> _Work instruction_: Please go through the records below and return every line holding the word "pracovní".

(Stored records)
= = = = =
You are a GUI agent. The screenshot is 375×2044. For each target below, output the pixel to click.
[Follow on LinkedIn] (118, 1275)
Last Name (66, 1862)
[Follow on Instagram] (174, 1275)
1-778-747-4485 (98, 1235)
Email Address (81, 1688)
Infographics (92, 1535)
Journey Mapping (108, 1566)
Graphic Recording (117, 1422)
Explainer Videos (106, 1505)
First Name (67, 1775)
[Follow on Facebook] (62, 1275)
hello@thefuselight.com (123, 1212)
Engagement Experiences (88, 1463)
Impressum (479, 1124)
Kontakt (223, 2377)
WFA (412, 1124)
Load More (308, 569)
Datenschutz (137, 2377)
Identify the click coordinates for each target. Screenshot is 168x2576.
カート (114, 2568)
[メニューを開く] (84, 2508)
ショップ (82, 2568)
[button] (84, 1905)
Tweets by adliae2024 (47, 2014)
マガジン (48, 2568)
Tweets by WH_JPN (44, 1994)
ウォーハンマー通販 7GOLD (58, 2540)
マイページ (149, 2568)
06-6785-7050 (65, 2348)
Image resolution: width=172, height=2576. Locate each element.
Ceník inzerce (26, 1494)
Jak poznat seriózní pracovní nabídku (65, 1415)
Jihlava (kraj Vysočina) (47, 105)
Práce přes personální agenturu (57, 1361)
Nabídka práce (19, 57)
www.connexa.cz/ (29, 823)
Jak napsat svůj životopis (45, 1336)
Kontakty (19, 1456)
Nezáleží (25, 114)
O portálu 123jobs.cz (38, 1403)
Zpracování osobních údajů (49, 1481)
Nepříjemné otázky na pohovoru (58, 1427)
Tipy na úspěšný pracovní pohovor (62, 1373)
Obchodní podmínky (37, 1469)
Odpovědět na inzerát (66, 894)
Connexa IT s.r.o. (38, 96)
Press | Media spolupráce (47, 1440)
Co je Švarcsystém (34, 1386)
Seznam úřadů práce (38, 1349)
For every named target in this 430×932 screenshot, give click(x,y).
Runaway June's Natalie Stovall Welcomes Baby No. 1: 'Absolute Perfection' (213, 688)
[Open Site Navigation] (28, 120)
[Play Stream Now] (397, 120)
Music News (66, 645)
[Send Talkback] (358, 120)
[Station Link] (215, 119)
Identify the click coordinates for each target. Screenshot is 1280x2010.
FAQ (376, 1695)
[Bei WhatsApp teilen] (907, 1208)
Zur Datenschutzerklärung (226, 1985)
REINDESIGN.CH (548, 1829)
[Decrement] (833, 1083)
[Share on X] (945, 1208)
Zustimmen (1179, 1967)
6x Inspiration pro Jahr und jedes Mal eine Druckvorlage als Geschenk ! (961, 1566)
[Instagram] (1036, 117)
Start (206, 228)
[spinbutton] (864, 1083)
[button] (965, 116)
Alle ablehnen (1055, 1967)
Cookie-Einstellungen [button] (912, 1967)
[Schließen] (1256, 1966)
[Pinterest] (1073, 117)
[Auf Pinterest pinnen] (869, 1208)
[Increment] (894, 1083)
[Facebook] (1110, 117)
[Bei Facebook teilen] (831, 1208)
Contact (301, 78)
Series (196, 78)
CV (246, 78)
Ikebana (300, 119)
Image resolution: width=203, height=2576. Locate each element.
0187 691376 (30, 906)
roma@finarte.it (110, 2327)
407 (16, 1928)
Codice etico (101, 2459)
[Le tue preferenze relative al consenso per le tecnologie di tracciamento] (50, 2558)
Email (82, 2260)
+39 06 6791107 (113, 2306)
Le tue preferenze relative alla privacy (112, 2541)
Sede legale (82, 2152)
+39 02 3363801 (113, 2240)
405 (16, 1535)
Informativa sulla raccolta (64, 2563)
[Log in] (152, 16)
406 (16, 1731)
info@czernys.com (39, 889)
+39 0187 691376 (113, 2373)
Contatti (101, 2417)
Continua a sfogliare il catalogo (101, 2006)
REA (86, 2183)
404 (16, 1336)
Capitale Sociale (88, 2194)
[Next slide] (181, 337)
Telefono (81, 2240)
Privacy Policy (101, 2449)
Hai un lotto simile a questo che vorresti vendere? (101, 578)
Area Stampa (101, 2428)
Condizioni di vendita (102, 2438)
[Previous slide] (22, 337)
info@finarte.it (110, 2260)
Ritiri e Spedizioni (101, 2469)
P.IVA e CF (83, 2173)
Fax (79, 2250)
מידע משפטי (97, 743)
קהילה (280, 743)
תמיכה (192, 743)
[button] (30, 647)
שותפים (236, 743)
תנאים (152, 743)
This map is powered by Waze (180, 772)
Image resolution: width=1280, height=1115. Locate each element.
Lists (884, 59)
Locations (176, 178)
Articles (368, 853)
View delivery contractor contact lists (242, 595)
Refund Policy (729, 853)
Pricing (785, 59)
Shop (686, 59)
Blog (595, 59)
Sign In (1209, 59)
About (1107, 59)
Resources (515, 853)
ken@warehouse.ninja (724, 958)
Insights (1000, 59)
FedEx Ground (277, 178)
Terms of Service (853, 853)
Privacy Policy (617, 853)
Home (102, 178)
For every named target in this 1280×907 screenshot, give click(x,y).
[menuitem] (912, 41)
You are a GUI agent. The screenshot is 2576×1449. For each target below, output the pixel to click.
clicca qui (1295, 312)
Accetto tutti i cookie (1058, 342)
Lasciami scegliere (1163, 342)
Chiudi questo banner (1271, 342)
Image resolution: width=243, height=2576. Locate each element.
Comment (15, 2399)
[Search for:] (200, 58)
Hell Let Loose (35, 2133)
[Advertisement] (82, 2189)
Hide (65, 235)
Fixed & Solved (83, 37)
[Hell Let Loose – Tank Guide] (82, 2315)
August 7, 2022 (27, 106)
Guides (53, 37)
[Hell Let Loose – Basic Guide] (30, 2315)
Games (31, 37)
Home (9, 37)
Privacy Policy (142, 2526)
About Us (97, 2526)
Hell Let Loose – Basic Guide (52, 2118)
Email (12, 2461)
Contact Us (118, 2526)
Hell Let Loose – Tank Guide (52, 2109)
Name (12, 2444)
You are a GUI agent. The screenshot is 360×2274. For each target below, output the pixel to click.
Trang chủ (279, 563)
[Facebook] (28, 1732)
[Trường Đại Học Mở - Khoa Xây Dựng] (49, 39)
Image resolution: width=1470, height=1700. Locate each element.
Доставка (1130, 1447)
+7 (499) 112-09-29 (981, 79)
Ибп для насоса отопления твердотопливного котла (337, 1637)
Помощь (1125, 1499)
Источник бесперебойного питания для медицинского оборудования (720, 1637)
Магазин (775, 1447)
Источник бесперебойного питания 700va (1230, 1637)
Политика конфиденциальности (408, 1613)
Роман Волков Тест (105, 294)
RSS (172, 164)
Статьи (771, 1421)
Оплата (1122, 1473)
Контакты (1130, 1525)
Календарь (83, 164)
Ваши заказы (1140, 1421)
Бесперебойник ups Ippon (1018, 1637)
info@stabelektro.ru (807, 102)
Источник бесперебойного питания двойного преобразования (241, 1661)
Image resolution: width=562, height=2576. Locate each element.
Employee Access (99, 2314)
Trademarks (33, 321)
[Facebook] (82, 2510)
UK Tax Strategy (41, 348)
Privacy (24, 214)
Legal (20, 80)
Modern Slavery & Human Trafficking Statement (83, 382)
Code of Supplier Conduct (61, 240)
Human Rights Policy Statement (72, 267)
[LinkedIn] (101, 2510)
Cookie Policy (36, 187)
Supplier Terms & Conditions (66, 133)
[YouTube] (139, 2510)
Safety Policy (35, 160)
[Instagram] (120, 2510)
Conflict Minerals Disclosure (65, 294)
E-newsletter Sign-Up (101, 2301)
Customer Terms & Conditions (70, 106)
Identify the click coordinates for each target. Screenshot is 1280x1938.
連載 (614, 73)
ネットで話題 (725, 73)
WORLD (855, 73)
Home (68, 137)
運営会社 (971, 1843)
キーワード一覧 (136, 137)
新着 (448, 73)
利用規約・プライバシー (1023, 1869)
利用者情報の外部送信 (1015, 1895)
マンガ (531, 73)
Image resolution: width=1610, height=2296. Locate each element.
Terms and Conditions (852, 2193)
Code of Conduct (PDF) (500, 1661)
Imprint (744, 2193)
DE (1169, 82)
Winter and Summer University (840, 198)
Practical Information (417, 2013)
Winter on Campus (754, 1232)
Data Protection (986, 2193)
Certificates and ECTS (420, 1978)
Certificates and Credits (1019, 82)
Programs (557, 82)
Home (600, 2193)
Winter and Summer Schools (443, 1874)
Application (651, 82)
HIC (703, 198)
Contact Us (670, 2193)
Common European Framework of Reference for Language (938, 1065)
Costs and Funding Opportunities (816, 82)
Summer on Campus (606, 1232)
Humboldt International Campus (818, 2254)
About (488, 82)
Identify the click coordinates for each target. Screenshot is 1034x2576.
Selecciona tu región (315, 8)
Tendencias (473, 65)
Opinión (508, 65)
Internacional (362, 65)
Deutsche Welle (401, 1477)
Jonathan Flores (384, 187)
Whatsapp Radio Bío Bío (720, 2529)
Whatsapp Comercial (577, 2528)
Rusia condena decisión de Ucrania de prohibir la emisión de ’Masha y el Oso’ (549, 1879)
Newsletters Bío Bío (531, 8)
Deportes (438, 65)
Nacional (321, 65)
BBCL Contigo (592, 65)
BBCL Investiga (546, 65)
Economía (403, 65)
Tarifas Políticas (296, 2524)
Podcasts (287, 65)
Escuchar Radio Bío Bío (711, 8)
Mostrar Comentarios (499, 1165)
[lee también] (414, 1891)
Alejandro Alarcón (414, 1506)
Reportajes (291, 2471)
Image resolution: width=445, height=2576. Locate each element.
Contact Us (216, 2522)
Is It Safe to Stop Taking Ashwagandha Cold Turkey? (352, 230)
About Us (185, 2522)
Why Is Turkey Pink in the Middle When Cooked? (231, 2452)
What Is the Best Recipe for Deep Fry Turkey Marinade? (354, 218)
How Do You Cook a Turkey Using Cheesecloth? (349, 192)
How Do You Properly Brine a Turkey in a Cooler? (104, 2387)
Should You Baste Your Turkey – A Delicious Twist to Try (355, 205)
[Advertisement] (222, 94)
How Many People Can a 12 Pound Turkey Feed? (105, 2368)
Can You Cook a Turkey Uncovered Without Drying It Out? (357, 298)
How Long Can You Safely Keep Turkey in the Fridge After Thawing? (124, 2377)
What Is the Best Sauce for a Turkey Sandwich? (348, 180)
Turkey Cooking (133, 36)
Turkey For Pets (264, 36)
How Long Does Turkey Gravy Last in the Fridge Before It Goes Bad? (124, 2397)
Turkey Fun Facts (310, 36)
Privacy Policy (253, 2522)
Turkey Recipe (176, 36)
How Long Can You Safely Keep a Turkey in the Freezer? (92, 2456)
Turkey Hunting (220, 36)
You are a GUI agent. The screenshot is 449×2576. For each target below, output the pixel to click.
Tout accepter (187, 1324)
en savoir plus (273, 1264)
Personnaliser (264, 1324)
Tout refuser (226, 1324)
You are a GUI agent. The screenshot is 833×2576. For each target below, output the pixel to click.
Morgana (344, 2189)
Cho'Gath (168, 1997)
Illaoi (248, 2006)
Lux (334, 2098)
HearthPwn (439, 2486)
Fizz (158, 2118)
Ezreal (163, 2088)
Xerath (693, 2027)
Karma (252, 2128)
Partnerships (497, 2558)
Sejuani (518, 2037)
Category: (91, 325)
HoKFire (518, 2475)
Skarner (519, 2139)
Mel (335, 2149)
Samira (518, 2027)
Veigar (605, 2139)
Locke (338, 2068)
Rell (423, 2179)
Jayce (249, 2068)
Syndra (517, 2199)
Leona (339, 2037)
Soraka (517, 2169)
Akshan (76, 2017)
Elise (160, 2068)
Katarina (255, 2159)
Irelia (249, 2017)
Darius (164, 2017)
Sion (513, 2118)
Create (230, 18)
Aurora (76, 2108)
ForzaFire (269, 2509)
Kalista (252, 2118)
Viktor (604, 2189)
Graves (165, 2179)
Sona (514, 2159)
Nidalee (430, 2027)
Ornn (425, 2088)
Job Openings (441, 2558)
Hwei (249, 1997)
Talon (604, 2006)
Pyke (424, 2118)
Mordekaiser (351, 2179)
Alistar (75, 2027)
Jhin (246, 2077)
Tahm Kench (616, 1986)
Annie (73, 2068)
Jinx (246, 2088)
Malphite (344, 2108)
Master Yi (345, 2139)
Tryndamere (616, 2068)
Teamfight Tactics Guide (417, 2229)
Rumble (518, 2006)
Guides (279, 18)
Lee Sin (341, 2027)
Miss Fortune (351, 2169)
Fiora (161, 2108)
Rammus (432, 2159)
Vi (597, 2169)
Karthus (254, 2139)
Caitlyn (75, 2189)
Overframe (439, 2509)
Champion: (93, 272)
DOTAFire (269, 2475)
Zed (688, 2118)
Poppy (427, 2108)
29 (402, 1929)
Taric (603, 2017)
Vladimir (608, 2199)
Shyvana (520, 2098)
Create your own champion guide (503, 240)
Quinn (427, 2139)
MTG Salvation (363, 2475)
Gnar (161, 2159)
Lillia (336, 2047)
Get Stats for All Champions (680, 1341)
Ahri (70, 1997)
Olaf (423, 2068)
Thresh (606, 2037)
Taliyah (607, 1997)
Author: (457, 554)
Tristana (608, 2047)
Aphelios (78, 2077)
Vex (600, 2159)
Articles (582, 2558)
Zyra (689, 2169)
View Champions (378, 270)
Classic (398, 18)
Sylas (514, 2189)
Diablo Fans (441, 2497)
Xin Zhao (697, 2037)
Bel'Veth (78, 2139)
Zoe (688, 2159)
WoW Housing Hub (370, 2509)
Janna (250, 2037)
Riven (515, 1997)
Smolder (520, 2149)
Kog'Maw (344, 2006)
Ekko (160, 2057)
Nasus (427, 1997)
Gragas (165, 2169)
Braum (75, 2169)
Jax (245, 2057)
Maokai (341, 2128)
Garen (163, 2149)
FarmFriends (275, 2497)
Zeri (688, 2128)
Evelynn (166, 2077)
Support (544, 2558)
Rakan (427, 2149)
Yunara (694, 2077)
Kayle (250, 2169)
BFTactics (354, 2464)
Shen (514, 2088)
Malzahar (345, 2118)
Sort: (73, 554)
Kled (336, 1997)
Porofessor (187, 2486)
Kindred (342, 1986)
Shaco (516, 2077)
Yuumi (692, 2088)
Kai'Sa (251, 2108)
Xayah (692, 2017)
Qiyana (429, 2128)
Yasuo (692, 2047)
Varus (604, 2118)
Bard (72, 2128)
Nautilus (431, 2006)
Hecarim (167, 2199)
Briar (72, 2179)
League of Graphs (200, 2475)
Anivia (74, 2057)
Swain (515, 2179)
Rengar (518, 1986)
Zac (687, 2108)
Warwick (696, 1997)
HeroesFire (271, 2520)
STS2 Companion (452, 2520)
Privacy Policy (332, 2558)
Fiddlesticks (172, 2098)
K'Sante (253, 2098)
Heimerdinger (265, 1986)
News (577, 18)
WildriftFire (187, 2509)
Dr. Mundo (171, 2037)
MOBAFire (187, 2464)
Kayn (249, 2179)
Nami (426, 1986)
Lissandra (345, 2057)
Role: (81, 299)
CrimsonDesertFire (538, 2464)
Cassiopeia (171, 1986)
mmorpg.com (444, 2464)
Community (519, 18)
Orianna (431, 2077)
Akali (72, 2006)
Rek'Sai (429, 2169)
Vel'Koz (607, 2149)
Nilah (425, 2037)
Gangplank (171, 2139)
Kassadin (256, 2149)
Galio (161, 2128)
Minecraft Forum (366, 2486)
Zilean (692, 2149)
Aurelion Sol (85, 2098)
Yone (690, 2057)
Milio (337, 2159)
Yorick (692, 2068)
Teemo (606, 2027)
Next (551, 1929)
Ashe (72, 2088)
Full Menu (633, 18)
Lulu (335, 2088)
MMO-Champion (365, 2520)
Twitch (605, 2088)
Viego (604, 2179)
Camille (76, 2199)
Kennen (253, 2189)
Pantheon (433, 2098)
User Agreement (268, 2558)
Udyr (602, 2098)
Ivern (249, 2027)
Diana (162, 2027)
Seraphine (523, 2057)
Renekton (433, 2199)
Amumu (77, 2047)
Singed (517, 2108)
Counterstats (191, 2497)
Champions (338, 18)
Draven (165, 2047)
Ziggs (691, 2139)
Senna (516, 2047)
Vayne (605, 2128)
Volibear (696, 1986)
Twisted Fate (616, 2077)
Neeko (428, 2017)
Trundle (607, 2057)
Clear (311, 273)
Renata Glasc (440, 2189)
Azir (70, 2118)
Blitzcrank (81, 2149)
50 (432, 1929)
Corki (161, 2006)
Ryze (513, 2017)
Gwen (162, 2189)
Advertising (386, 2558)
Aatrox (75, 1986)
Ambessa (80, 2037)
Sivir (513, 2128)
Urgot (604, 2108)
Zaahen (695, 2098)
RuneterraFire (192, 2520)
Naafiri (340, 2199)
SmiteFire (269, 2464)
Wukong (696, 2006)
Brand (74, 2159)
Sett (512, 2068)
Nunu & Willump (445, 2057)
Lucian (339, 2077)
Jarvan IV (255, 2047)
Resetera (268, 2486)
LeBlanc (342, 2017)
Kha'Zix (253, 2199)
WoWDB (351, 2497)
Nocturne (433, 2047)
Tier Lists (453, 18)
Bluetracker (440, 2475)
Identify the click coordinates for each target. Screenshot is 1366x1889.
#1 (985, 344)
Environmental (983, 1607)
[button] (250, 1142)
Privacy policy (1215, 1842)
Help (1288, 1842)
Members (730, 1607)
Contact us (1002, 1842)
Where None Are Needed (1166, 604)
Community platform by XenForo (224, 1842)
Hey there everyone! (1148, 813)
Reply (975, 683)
= = = = =
> _Problem solution_:
Jak poznat seriózní pracovní nabídku (65, 1415)
Tipy na úspěšný pracovní pohovor (62, 1373)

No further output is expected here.